Объективный статус: Состояние при поступлении тяжелое. Больной пониженного питания, рост 178 см, масса 50 кг, кожные покровы бледные, периферические лимфатические узлы не увеличены. Отеки голеней, стоп, мошонки. Мышечная система: тонус нормальный, активные и пассивные движения в полном объеме. Резкая мышечная слабость, мышечная сила - 3 балла, при пальпации различных групп мышц болезненности не выявляется. Дыхательная система: Носовое дыхание свободное, ЧДД = 20 в минуту. Пальпация грудной клетки безболезненная, голосовое дрожание проводится симмертично. Перкуторно - ясный легочный звук, одинаковый над симметричными легочными полями. Высота стояния легких -3,5 см над ключицами. Поля Кренига -5см. Подвижность нижних легочных краев -2,5 см. Аускультативно: над симметричными полями - везикулярное дыхание, хрипов нет. Сердечно-сосудистая система: Область сердца не изменена. Верхушечный толчок пальпируется в 5м/реберье по среднеключичной линии, ограниченный, умеренной силы и резистентности. Перкуторно: правая граница относительной сердечной тупости - по правому краю грудины; левая -по среднеключичной линии в 5 межреберье; верхняя - на уровне 3 ребра. Тоны сердца слегка приглушены, ослабление I тона на верхуше, дующий систолический шум на верхушке, ритм правильный. ЧСС =110 в минуту. Пульс ритмичный, удовлетворительного наполнения и напряжения, симметричный. А/Д 90/60 мм.рт.ст. Органы пищеварения: Слизистая губ, рта бледная, чистая. Десны не изменены. Зев не гиперемирован, миндалины нормальные. Язык влажный, обложен белым налетом. Живот правильной формы, симметричный, активно участвует в акте дыхания, при пальпации в левой подвздошной области пальпируется спазмированная, болезненная сигмовидная кишка, умеренно болезненные нисходящая, поперечная и восходящая ободочные кишки. Печень пальпаторно выступает из-под реберной дуги на 1,5см, край закругленный, плотноэластической консистенции, безболезненный. Размеры по Курлову: 9см*8см*7см. Селезенка не пальпируется. Перкуторные размеры селезенки 8см*5см.

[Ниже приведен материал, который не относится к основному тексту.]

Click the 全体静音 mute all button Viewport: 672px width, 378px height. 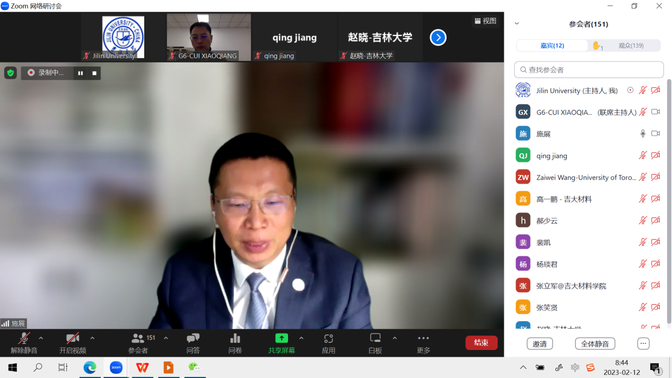[595, 344]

Параклинические исследования: Ректороманоскопия (без подготовки): При наружном осмотре патологии не выявлено, при пальцевом исследовании тонус сфинктера снижен, болезненности нет. Тубус введен на 12 см. Слизистая оболочка рыхлая, зернистая, сосудистый рисунок отсутствует, выраженная спонтанная кровоточивость, множественные, сливающиеся эрозии и язвы с гнойным отделяемым, на стенках кишки - слизисто-гнойные налеты, в просвете - гнойно-геморрагическое содержимое без каловых масс.

Общий анализ крови: Эр. 3,1т/л НЬ 106г/л, цв. показатель 0,76, гематокрит- 28%, лейкоциты 12,4г/л, палочкоядерные 32%, сегментоядерные 40%, эоз. 1%, лимф. 18,5%, моноциты 7%.СОЭ ЗОмм/ч.

Биохимическое исследование крови:

Общий белок 43г/л, калий 2,3ммоль/л, кальций 1,7ммоль/л, сывороточное железо -3,2мкмоль/л, латентная железосвязывающая способность - 101мкмоль/л, ферритин -13мкг/л, глюкоза -4,2ммоль/л.

Общий анализ мочи: цвет - соломенно-желтый, рН =7,8; удельная плотность -1,014; белок - нет; лейкоциты - 1-0-3 в поле зрения; эритроциты - 1-0-2 поле зрения; плоский эпителий - 1-2-1 в поле зрения; слизь -незначительное количество.

Из-за тяжести состояния больного и опасности осложнений от проведения колоно- и ирригоскопии было решено воздержаться.

Копрограмма: кал жидкой консистенции, эритроциты - в большом количестве; лейкоциты -30-40 в поле зрения, нейтральный жир (+), жирные кислоты(+++), мыла(+++); мышечные волокна без исчерченности (+++).

Вопросы:

1. Сформулируйте предварительный диагноз

2. Выделите основные синдромы

3. Назначьте лечение

4. Перечислите основные осложнения, свойственные данному заболеванию

5. С каким синдромосходным заболеванием наиболее часто приходится дифференцировать данную патологию?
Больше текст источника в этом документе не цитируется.